6
votes

I am working on a Scala (2.11) / Spark (1.6.1) streaming project and using mapWithState() to keep track of seen data from previous batches.

The state is split in 20 partitions, created with StateSpec.function(trackStateFunc _).numPartitions(20). I had hoped to distribute the state throughout the cluster, but it seems that each node holds the complete state and the execution is always performed only exactly one node.

Locality Level Summary: Node local: 50 is shown in the UI for each batch and the complete batch is Shuffle read. Afterwards, I write to Kafka and the partitions are spread across the cluster again. I can't seem to find out why mapWithState() needs to be run on a single node. Doesn't this ruin the concept of partitioning the state if it is limited by one node instead of the complete cluster? Couldn't it be possible to distribute the state by key?

2
I think you should add your spark DAG, and add a bit more detail about the types you're using with mapWithState. - Yuval Itzchakov

2 Answers

2
votes

I can't seem to find out why mapWithState needs to be run on a single node

It doesn't. Spark by default uses a HashPartitioner to partition your keys among the different worker nodes in your cluster. If for some reason you're seeing all your data stored on a different node, check the distribution of your keys. If this is a custom object you're using as a key, make sure it's hashCode method is implemented properly. This can happen if something is wrong with the key distribution. If you'd like to test this, try using random numbers as your keys and looking a the Spark UI and seeing if this behavior changes.

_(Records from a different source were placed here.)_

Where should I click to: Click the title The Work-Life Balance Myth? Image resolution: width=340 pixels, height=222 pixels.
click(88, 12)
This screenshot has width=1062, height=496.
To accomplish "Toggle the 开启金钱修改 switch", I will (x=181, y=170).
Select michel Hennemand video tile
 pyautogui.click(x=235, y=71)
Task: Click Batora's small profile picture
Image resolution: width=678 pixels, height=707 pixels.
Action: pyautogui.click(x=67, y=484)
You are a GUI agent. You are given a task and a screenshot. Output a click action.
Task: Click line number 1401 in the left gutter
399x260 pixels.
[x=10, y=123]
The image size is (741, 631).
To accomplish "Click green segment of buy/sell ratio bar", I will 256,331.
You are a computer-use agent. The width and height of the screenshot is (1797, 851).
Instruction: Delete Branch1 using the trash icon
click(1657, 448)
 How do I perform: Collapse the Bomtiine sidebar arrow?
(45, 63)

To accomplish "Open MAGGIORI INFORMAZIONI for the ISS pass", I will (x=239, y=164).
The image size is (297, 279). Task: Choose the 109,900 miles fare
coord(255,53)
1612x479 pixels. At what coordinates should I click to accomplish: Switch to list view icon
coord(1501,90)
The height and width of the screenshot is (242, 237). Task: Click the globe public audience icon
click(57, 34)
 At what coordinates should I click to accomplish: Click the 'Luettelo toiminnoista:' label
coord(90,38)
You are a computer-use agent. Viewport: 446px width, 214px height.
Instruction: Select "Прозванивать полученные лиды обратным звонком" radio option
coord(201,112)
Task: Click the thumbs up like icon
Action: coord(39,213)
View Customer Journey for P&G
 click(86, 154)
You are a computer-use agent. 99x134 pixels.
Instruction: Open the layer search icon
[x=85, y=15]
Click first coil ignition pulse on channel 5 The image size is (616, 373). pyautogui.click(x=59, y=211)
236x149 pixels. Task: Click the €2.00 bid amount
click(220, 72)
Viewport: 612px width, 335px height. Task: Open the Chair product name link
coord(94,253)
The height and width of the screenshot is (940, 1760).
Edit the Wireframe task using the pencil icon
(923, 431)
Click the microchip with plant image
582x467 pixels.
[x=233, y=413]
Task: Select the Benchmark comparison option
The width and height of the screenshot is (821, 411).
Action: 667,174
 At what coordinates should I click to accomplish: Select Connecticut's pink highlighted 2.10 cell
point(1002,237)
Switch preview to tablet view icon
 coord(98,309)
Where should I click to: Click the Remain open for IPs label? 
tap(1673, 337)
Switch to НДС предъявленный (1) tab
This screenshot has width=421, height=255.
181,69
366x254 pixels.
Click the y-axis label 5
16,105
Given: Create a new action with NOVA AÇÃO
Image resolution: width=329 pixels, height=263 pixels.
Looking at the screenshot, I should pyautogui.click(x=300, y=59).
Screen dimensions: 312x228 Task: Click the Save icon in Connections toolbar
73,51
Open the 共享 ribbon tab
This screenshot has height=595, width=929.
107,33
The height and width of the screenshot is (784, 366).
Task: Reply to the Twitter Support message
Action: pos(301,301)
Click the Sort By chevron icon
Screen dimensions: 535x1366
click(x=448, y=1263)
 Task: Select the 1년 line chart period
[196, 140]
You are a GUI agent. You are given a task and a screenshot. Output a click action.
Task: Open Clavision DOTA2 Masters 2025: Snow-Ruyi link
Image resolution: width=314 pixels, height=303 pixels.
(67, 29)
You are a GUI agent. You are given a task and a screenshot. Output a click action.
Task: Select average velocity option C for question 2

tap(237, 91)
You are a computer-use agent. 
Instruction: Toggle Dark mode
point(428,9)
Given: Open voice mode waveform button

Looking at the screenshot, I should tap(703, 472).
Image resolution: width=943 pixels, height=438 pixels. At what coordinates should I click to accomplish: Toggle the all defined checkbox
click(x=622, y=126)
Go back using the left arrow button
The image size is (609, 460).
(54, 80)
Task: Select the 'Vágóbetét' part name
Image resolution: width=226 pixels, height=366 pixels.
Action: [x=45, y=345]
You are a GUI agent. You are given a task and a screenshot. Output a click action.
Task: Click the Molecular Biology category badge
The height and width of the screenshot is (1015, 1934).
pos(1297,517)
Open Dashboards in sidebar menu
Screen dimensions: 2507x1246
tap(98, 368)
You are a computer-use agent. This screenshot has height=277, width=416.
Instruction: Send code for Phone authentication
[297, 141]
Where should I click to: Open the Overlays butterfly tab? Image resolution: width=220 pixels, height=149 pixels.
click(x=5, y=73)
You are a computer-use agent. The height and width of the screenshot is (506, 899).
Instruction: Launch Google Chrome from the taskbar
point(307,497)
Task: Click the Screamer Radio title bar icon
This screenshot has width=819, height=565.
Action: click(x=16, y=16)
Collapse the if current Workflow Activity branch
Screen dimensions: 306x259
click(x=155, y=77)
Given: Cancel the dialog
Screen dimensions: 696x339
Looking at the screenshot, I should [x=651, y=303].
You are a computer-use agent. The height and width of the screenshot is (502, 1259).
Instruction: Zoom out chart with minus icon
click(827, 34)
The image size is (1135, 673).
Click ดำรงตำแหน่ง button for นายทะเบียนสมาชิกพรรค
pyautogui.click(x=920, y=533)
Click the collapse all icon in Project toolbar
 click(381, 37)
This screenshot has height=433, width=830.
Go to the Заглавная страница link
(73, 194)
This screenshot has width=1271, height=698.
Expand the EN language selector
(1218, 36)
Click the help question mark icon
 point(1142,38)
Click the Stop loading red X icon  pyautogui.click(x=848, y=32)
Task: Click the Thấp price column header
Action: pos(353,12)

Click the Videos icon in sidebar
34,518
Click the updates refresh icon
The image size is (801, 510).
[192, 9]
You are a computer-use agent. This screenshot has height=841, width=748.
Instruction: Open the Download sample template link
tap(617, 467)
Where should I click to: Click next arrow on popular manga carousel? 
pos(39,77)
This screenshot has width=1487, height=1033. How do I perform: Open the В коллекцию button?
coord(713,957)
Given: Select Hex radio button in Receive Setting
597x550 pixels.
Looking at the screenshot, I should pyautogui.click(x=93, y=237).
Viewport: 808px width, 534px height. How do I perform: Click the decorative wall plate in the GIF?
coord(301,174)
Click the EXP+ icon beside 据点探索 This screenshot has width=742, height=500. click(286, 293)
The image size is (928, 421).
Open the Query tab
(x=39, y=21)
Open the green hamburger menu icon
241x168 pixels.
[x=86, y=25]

I'm running mapWithState and the data coming in is partitioned based on the key, as I also have a reduceByKey method call prior to holding the state, and when looking at the Storage tab on the Spark UI, I can see the different RDD's being stored on different worker nodes in the cluster.

0
votes

Are u running the spark on --deploy-mode cluster ? please check that.

Also make sure you are setting the --num-executors 20 --executor-cores 10 because unless you run with dynamic allocation by default it will assign 2 executors.